AUSTIN, TX — FWD.us today released a new data analysis highlighting the impact of immigrants to the Texas economy and workforce, and underscoring the urgent need for sensible pro-immigration policies at both the state and federal levels. According to FWD.us new analysis of U.S. Census Bureau data, major sectors in Texas rely on foreign-born workers and leaders. Notably, immigrants now make up nearly a quarter of Texas’ labor force—23%—nearly double the share from just three decades ago. Further, immigrants make up more than half of workers in landscaping services, 47% of workers in building services, 42% in meat processing, 37% in construction, and almost a quarter of all restaurant and food service workers.
As the study showcases, if Texas wants to drive economic growth, especially in the wake of the pandemic, it is crucial for Texas lawmakers to come together around sensible pro-immigration policies to better support millions of immigrants so they can continue contributing and reach their economic potential.
As Zaira Garcia, Texas State Immigration Director, FWD.us, explains, “As this data shows, Texas could not operate without the millions of immigrants who now make up almost one-fourth of our entire workforce. For generations, immigrants, regardless of status, have powered major sectors of the state’s economy and they continue to drive innovation, create American jobs, and make Texas a global competitor. If we truly want Texas to continue being home to one of the largest economies in the world, then we need to enact policies that build a vibrant, inclusive, welcoming environment for immigrants of all backgrounds. It’s time for our leaders in Congress to pass sensible pro-immigration policies that allow us to build further success.”
FWD.us Senior Demographer Phillip Connor goes on to note that, “This new analysis further underscores the need for foreign-born workers and entrepreneurs in Texas, which have long held a vital role in the Lone Star State. However, despite being home to the second-largest immigrant labor force in the nation, current immigration laws fail to harness the power of immigrant workers by preventing them from planting roots, pursuing an education, receiving licenses for work, and fully contributing to the economy, among other hardships. As lawmakers continue to debate immigration policies, they must consider the true economic value of immigration and not let politics stand in the way of growth and prosperity.”
Other key findings from the analysis include:
Immigrants in Texas’ workforce contribute an estimated $119 billion to the Texas economy annually in personal income, making up nearly 1 in 5 of all wage dollars in the state.

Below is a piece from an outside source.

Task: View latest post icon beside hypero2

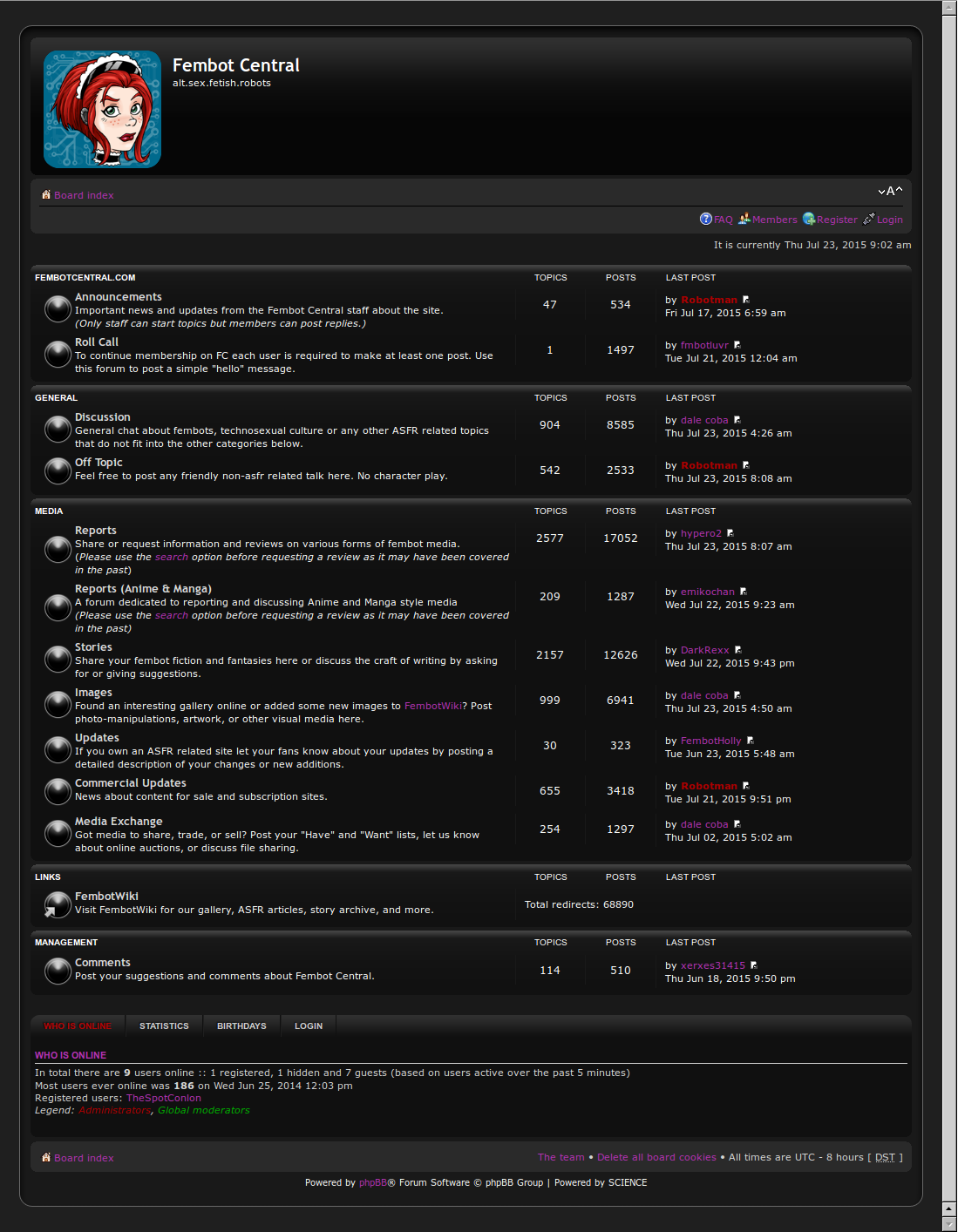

Some 71% of immigrants in Texas speak English, about 59% are homeowners, and 79% have lived in the U.S. since 2010 or earlier. About 9 million Texans, or roughly a third of Texas’ population, live in a household with at least one immigrant.
More than 1.1 million are naturalized U.S. citizens, an estimated 900,000 people are lawful permanent residents, and 140,000 individuals are members of the workforce with nonimmigrant status, like H-1B visa holders, or other temporary immigrants. Together, these U.S. citizens and people with some form of legal status make up 15% of Texas’ total labor force.
More than 1.1 million workers in Texas are undocumented immigrants, representing nearly 8% of the total workforce, the highest level of any U.S. state.
Undocumented immigrants are particularly concentrated in agricultural occupations (33% of the total agricultural workforce), construction jobs (27%), and among building grounds and maintenance workers (24%).
Undocumented workers are also highly integrated into Texas’ communities and society, with nearly half (49%) being homeowners and more than three-quarters (78%) having lived in the U.S. since 2010 or earlier. Through their wages, they contribute more than $30 billion to the economy annually, with an additional $6.5 billion in combined federal, state, and local taxes.